8/19/2022 Jenny Applequist, ITI
His team’s solution can prevent nefarious use of health-monitoring devices as spying tools.
Written by Jenny Applequist, ITI
When you’re preparing for a trip, perhaps you do a few things to make your house look occupied when you’re gone. Maybe you put a lamp on a timer or ask the Post Office to hold your mail.
But have you ever considered recruiting a bunch of helpful ghosts to scare off intruders by appearing to live—even breathe—inside your empty home?
Thanks to Deepak Vasisht and his team, that farfetched-sounding tactic will soon be an option—and with good reason.
Recent years have seen dramatic advances in remote health-monitoring technology. Data on a range of health metrics, such as respiration patterns and heart rate, can now be collected by a sensor installed in a user’s home.
These sensors work a bit like the sonar of dolphins: they emit radio signals that are reflected off of people’s bodies and return to the sensor having been slightly modified by the human encounter in a way that provides information about each person’s physiological state. The sensors can easily “see” users even through walls, and there’s no need for users to wear clunky devices or remember to record health data.
In short, these sensors offer great benefits, but they have a dark side: what if someone else places such a device just outside your home, to spy on you? While the sensors were intended for things like monitoring sleep quality, an unintended consequence is that they can easily tell whether anyone is home, and, indeed, how many people are home, and even whether they’re awake. Thus, a defense against wrongful use of these devices has been needed.
“That’s where we come in,” says Vasisht, Illinois Computer Science professor.
To thwart the rogue use of health sensors, Vasisht and his team—including his students Jayanth “Jay” Shenoy, Zikun Liu, and Bill Tao, as well as Zachary Kabelac of a startup called Hedron—took inspiration from certain web browser privacy solutions.
“Google and Facebook, all of these companies, track every click you make,” says Vasisht. “And what some privacy solutions do is inject fake clicks, so [trackers] are confused about what your real preferences are. So that’s exactly what we’re doing here: we are injecting fake humans in the environment, which look real to this technology, but they don’t exist.”

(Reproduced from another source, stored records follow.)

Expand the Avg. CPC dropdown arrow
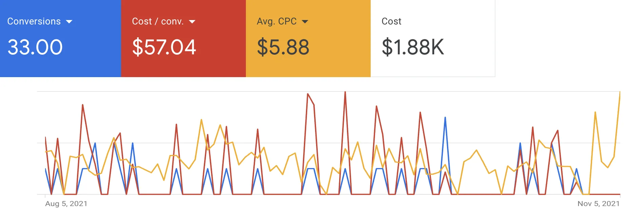 (305, 22)
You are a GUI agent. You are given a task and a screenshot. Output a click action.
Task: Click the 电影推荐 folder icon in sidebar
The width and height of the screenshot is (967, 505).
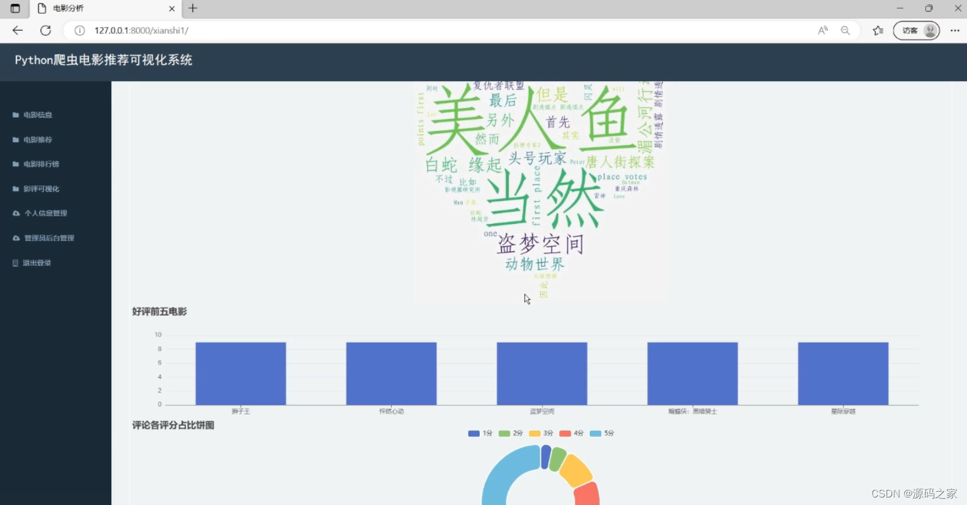coord(15,140)
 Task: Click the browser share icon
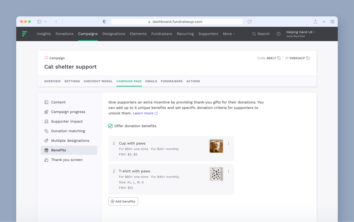pyautogui.click(x=315, y=22)
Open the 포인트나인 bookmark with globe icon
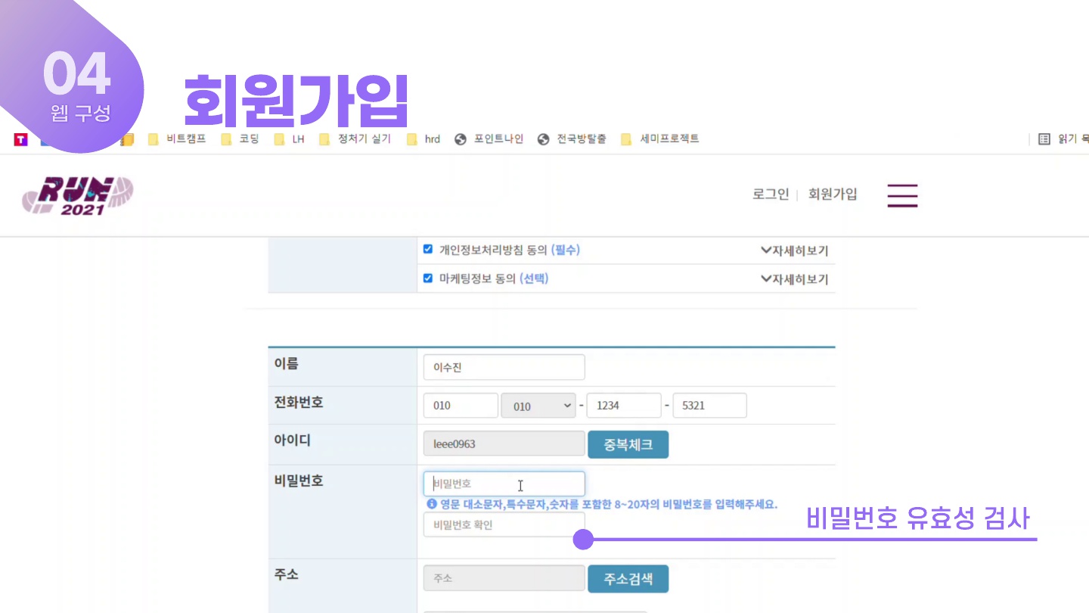1089x613 pixels. tap(489, 139)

Realistic “fake humans” may sound like a tall order, but Vasisht and his team have found a way to conjure them up. The trick involves complicated math, but the essential idea is simple: you make your home look occupied by installing a reflecting device that can precisely mimic human bodies’ reflection of signals. When the reflector bounces back the malicious sensor’s signal, it tweaks that signal to create the illusion that some desired number of humans are present. Further, it can do so with such sophistication that it provides realistic-seeming physiological data, such as breathing patterns, on behalf of the nonexistent occupants, and makes them appear to be moving around in the house.
“If somebody tries to track you in your home, they will not see just you, but a bunch of ghosts that they can’t distinguish from humans,” says Vasisht.
Vasisht and his colleagues are eager to commercialize the technology, which they call RF-Protect. However, they are currently undecided on what form it should take.
Led by Vasisht’s students Shenoy, Liu, and Tao, a paper describing the technical details of RF-Protect has been written and will be presented on August 25 at ACM SIGCOMM, the flagship annual conference of the ACM Special Interest Group on Data Communication.